What is being asked:
Please repeat, from the entries that follow, the lines from the one containing "Given: Click the 저장 button in dialog" through the one containing "Viewport: 1273px width, 891px height." exactly, adding nothing.
::: Provided data
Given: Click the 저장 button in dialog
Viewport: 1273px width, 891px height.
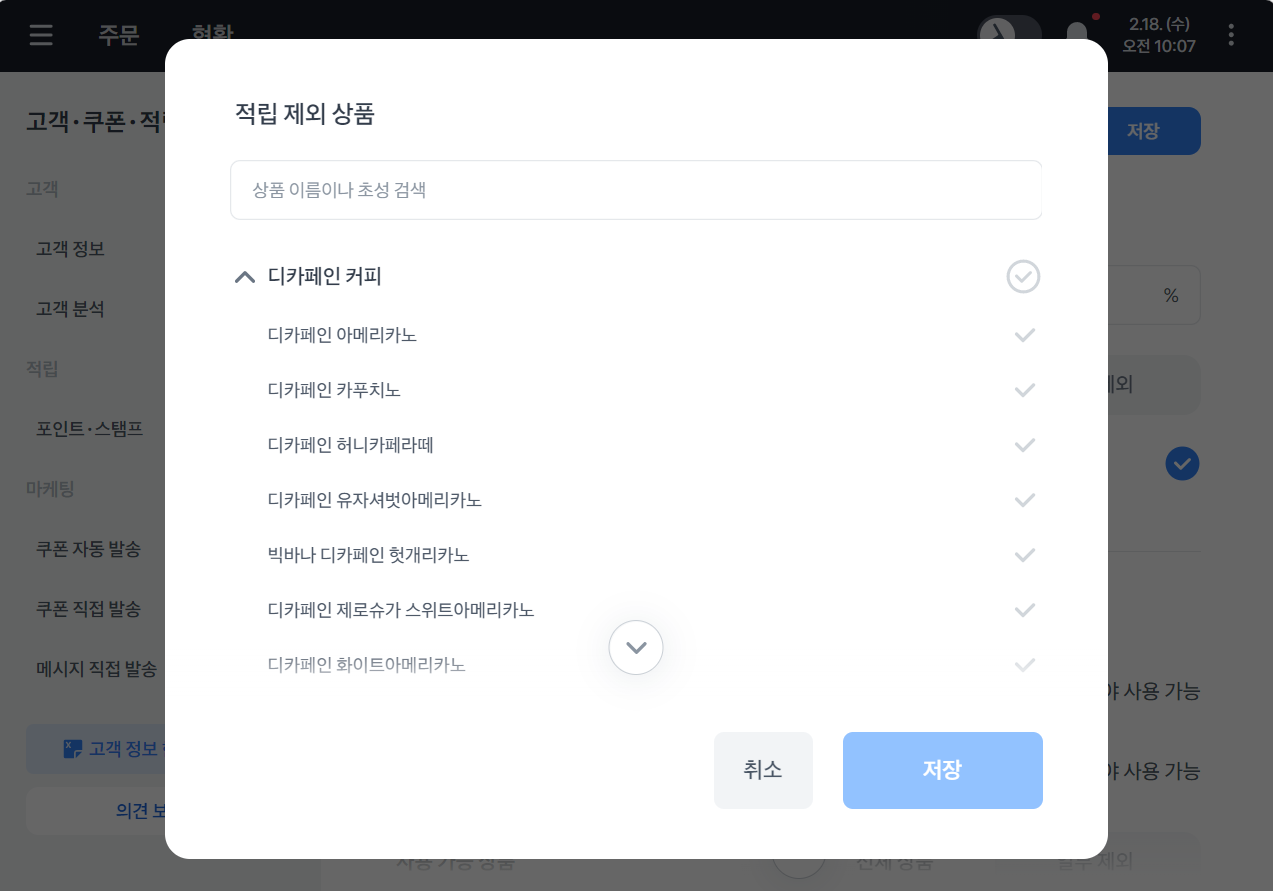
::::::
::: Provided data
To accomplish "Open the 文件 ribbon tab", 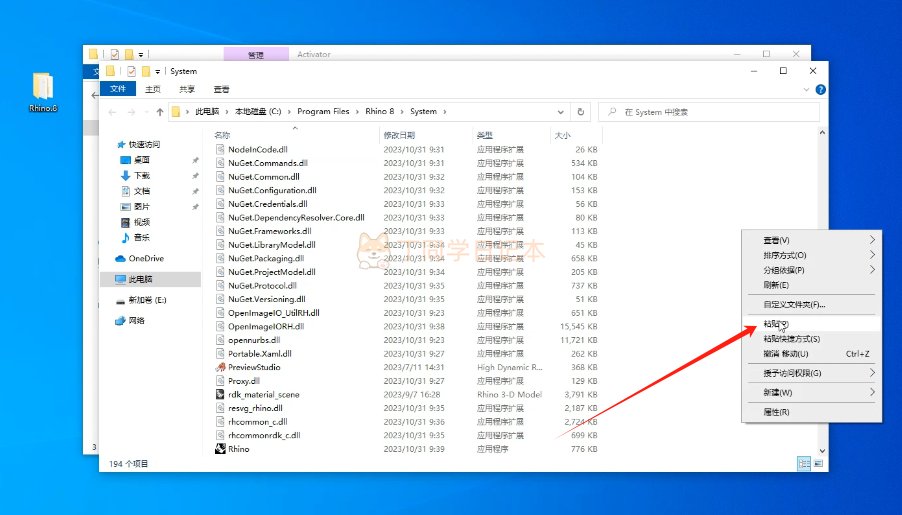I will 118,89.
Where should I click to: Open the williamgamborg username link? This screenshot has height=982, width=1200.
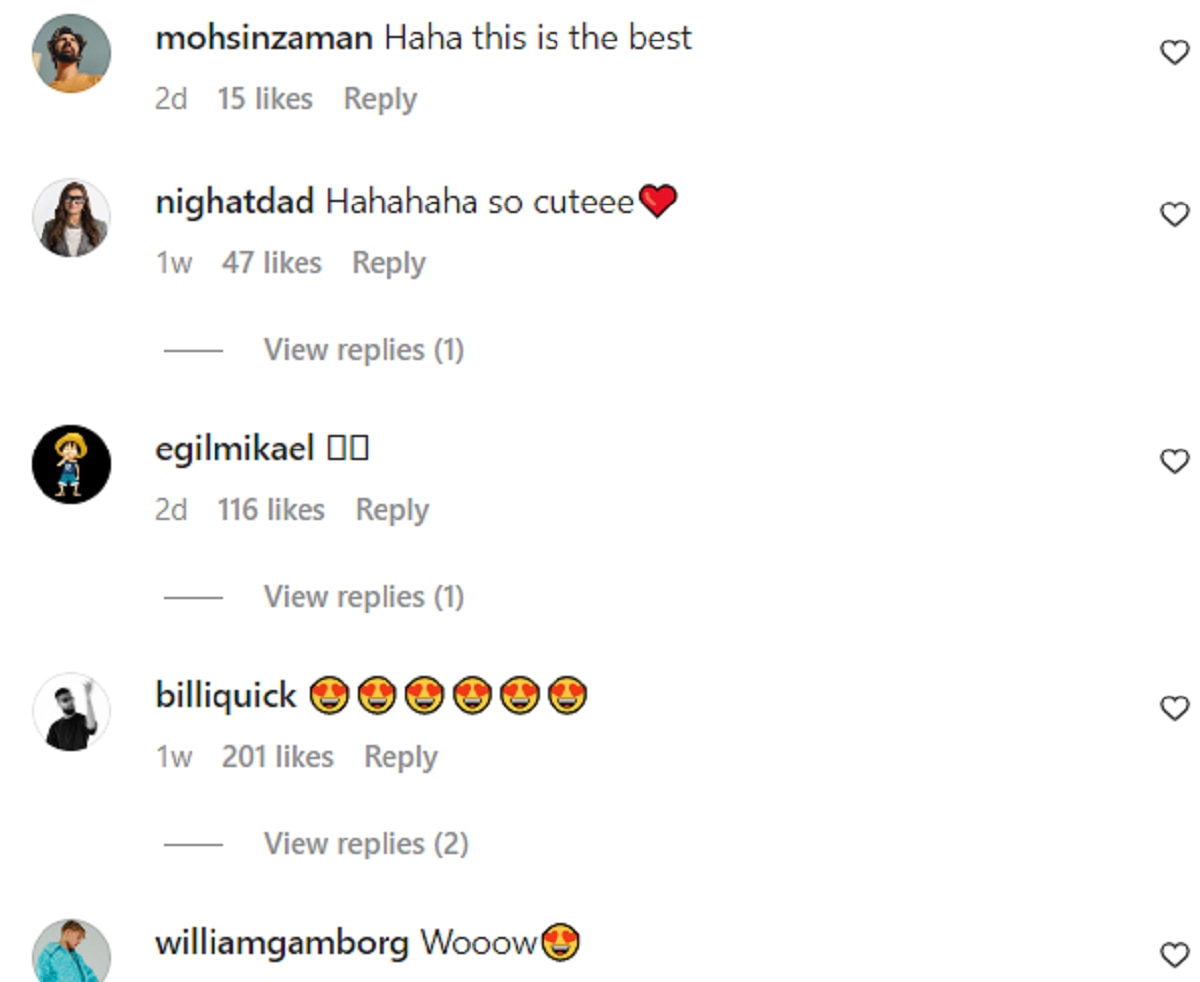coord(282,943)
::::::
Worked solution:
Given: Click the 저장 button in dialog
Viewport: 1273px width, 891px height.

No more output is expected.